───── Information given

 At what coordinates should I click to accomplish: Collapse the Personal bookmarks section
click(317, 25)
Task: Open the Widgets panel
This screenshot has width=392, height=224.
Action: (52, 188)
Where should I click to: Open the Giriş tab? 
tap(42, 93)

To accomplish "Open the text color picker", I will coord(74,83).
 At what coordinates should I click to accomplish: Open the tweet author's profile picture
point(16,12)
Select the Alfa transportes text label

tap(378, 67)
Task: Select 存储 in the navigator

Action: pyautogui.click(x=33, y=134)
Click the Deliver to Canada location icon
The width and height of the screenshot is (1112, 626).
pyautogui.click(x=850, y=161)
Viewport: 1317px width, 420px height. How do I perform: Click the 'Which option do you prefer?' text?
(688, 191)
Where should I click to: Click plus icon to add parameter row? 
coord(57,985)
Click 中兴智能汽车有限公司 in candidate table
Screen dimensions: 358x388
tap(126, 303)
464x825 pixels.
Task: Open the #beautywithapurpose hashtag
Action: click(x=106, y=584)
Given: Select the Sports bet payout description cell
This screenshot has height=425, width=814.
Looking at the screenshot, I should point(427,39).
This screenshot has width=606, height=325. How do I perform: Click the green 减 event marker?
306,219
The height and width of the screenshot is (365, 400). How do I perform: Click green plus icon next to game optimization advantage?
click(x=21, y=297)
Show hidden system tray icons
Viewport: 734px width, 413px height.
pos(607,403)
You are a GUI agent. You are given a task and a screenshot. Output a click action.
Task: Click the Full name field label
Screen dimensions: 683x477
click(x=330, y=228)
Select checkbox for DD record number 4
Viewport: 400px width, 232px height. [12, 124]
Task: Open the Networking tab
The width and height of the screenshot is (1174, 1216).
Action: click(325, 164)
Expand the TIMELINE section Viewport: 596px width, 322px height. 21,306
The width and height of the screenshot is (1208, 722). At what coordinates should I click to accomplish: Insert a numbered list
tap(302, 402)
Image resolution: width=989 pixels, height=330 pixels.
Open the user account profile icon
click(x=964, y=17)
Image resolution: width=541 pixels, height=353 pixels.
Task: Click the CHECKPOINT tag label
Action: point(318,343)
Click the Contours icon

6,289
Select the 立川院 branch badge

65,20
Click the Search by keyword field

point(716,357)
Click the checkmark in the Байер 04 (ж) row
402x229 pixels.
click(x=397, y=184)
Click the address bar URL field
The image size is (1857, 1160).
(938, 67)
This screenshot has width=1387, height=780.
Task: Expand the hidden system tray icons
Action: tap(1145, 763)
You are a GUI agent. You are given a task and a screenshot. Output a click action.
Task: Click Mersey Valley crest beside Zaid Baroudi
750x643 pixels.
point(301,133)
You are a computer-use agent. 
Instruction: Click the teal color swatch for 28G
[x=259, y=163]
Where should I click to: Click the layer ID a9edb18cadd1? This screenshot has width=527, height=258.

──────────

* [Direction]
Could you rewrite all of the lines above as a numbered list, leaving out any blank lines?

* [Complete answer]
1.  At what coordinates should I click to accomplish: Collapse the Personal bookmarks section
2. click(317, 25)
3. Task: Open the Widgets panel
4. This screenshot has width=392, height=224.
5. Action: (52, 188)
6. Where should I click to: Open the Giriş tab? 
7. tap(42, 93)
8. To accomplish "Open the text color picker", I will coord(74,83).
9.  At what coordinates should I click to accomplish: Open the tweet author's profile picture
10. point(16,12)
11. Select the Alfa transportes text label
12. tap(378, 67)
13. Task: Select 存储 in the navigator
14. Action: pyautogui.click(x=33, y=134)
15. Click the Deliver to Canada location icon
16. The width and height of the screenshot is (1112, 626).
17. pyautogui.click(x=850, y=161)
18. Viewport: 1317px width, 420px height. How do I perform: Click the 'Which option do you prefer?' text?
19. (688, 191)
20. Where should I click to: Click plus icon to add parameter row? 
21. coord(57,985)
22. Click 中兴智能汽车有限公司 in candidate table
23. Screen dimensions: 358x388
24. tap(126, 303)
25. 464x825 pixels.
26. Task: Open the #beautywithapurpose hashtag
27. Action: click(x=106, y=584)
28. Given: Select the Sports bet payout description cell
29. This screenshot has height=425, width=814.
30. Looking at the screenshot, I should point(427,39).
31. This screenshot has width=606, height=325. How do I perform: Click the green 减 event marker?
32. 306,219
33. The height and width of the screenshot is (365, 400). How do I perform: Click green plus icon next to game optimization advantage?
34. click(x=21, y=297)
35. Show hidden system tray icons
36. Viewport: 734px width, 413px height.
37. pos(607,403)
38. You are a GUI agent. You are given a task and a screenshot. Output a click action.
39. Task: Click the Full name field label
40. Screen dimensions: 683x477
41. click(x=330, y=228)
42. Select checkbox for DD record number 4
43. Viewport: 400px width, 232px height. [12, 124]
44. Task: Open the Networking tab
45. The width and height of the screenshot is (1174, 1216).
46. Action: click(325, 164)
47. Expand the TIMELINE section Viewport: 596px width, 322px height. 21,306
48. The width and height of the screenshot is (1208, 722). At what coordinates should I click to accomplish: Insert a numbered list
49. tap(302, 402)
50. Image resolution: width=989 pixels, height=330 pixels.
51. Open the user account profile icon
52. click(x=964, y=17)
53. Image resolution: width=541 pixels, height=353 pixels.
54. Task: Click the CHECKPOINT tag label
55. Action: point(318,343)
56. Click the Contours icon
57. 6,289
58. Select the 立川院 branch badge
59. 65,20
60. Click the Search by keyword field
61. point(716,357)
62. Click the checkmark in the Байер 04 (ж) row
63. 402x229 pixels.
64. click(x=397, y=184)
65. Click the address bar URL field
66. The image size is (1857, 1160).
67. (938, 67)
68. This screenshot has width=1387, height=780.
69. Task: Expand the hidden system tray icons
70. Action: tap(1145, 763)
71. You are a GUI agent. You are given a task and a screenshot. Output a click action.
72. Task: Click Mersey Valley crest beside Zaid Baroudi
73. 750x643 pixels.
74. point(301,133)
75. You are a computer-use agent. 
76. Instruction: Click the teal color swatch for 28G
77. [x=259, y=163]
78. Where should I click to: Click the layer ID a9edb18cadd1? This screenshot has width=527, height=258.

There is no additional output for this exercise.